About the relation between PrimTorch and Decompostions: PrimTorch = Core Aten + Prims (APIs of Core Aten and Prims can be found here), so it is fair to say “aten ops will be decomposed to core-aten and/or prims” or “aten ops will be decomposed to PrimTorch”.

2 Likes

So, there’s a couple general principles with our decompositions. One of them is that each of them is generally “minimal”. So, for example, layer_norm will be decomposed into aten.var_mean, which will then be decomposed into aten.var and aten.mean and so on. Then, at the end, they will often get decomposed into prims. The idea here is that the decompositions are kinda like a bus journey, and we want to provide as many “bus stops” as possible along the way.

There are a couple of places where we decompose into some useful prim ops early on. For example, prims.convert_element_type or prims.device_put.

  1. Decompostions are defined across multiple directories - _refs, _decomp, _inductor. Why? Is there a historical reason?

Concretely, decompositions defined in _refs target both “torch” operators as well as “aten” operators. Decompositions defined in _inductor are Inductor specific (and might be say, an optimization implemented as a decomposition). For example, we

  1. Should all decompostions target prim ops?

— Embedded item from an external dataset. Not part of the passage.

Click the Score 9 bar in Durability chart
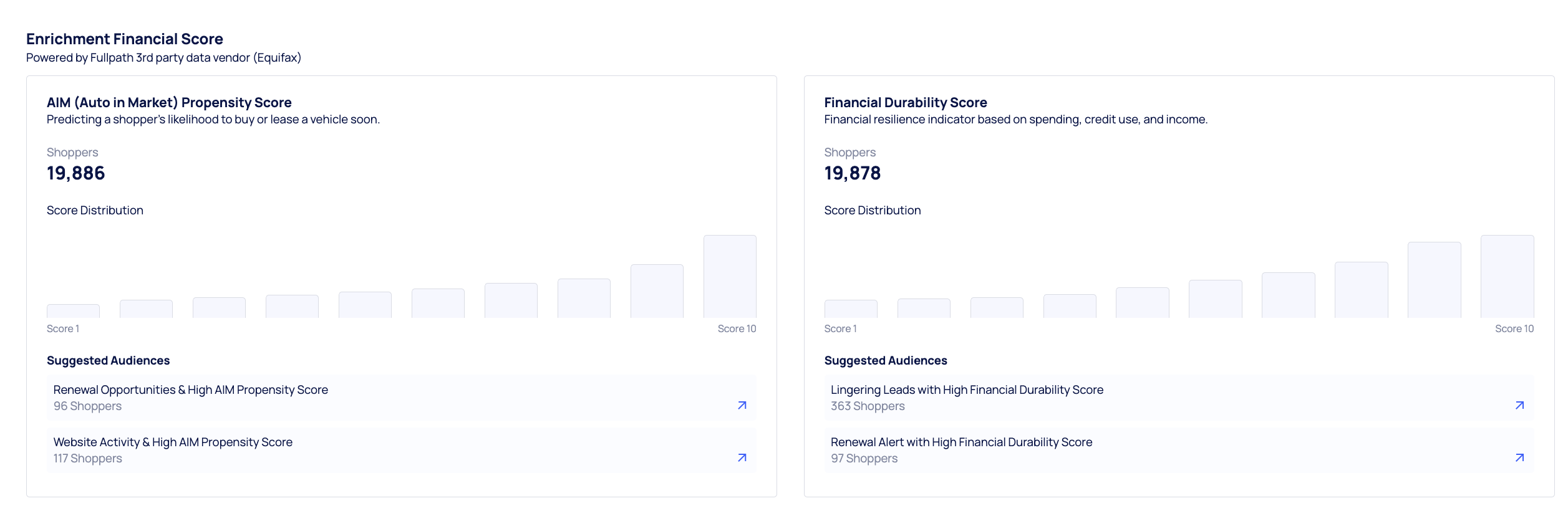 coord(1434,280)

As mentioned above, all operators should eventually be decomposable into prim ops. But they may decompose into many other operators along the way.

1 Like

Hi Chillee, thanks for you reply.

I thought decomposition can only apply once for a aten op but it seems it can be decomposed multiple times until it eventually ends up in a small set of operators(maybe core aten and prims?).

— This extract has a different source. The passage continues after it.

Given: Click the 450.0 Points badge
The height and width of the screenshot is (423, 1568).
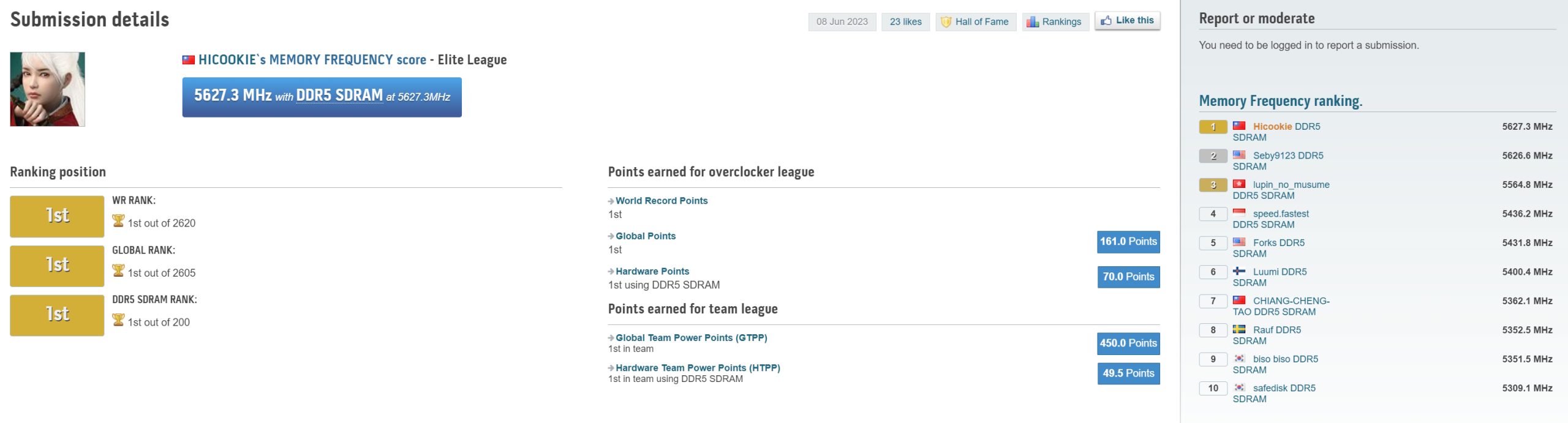Looking at the screenshot, I should (1128, 343).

Concretely, decompositions defined in _refs target both “torch” operators as well as “aten” operators. Decompositions defined in _inductor are Inductor specific (and might be say, an optimization implemented as a decomposition). For example, we

How about the decompositions defined in _decomp? Are the same as those in _refs?

it can be decomposed multiple times until it eventually ends up in a small set of operators

Yes, that’s the idea. And the recursive decomposition also allows backends to easily “fall back” to a higher level representation if they can’t handle the lower level one.

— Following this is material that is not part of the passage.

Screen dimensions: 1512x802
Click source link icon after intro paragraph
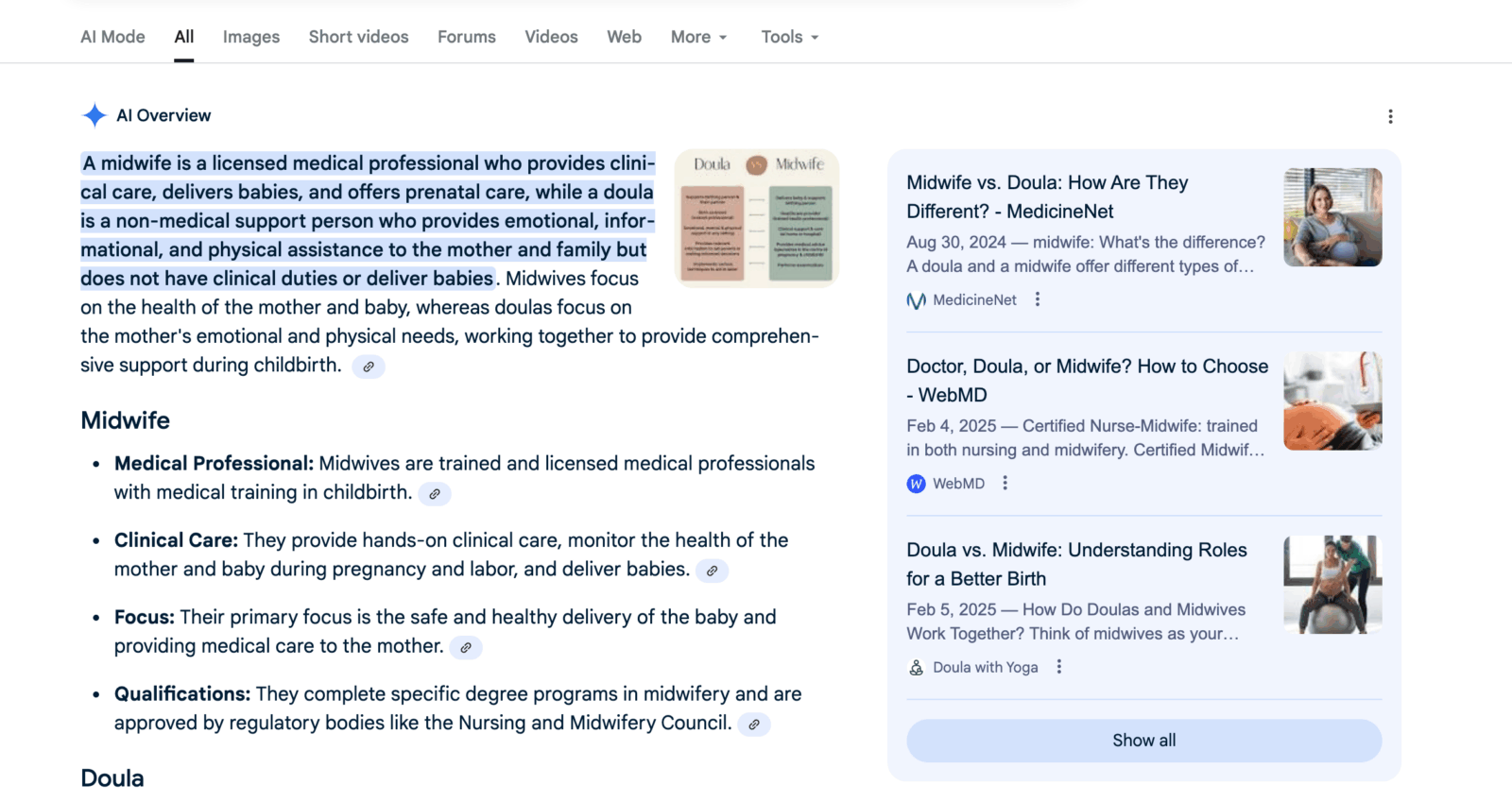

How about the decompositions defined in _decomp? Are the same as those in _refs?

In principle, yes, they’re pretty similar. Decompositions defined in _refs have the additional property that you can also use them to decompose PyTorch’s python API (i.e. torch.foo operators), while decompositions are used for decomposing PyTorch’s C++ API (i.e. aten.foo operators).

Luckily, there’s a lot of overlap, so a lot of “_refs” have also been registered as decompositions.

1 Like

Decompositions defined in _refs have the additional property that you can also use them to decompose PyTorch’s python API (i.e. torch.foo operators)

Thanks!!! That’s very helpful.

In my view, decomposition can transform aten ops to smaller and simpler ops, and thus reduce the complexity of AI compliers.
It seems that python ref also serves the same purpose. The only difference is python ref is for python API. Is there other differences or example usages?

That’s 100% correct.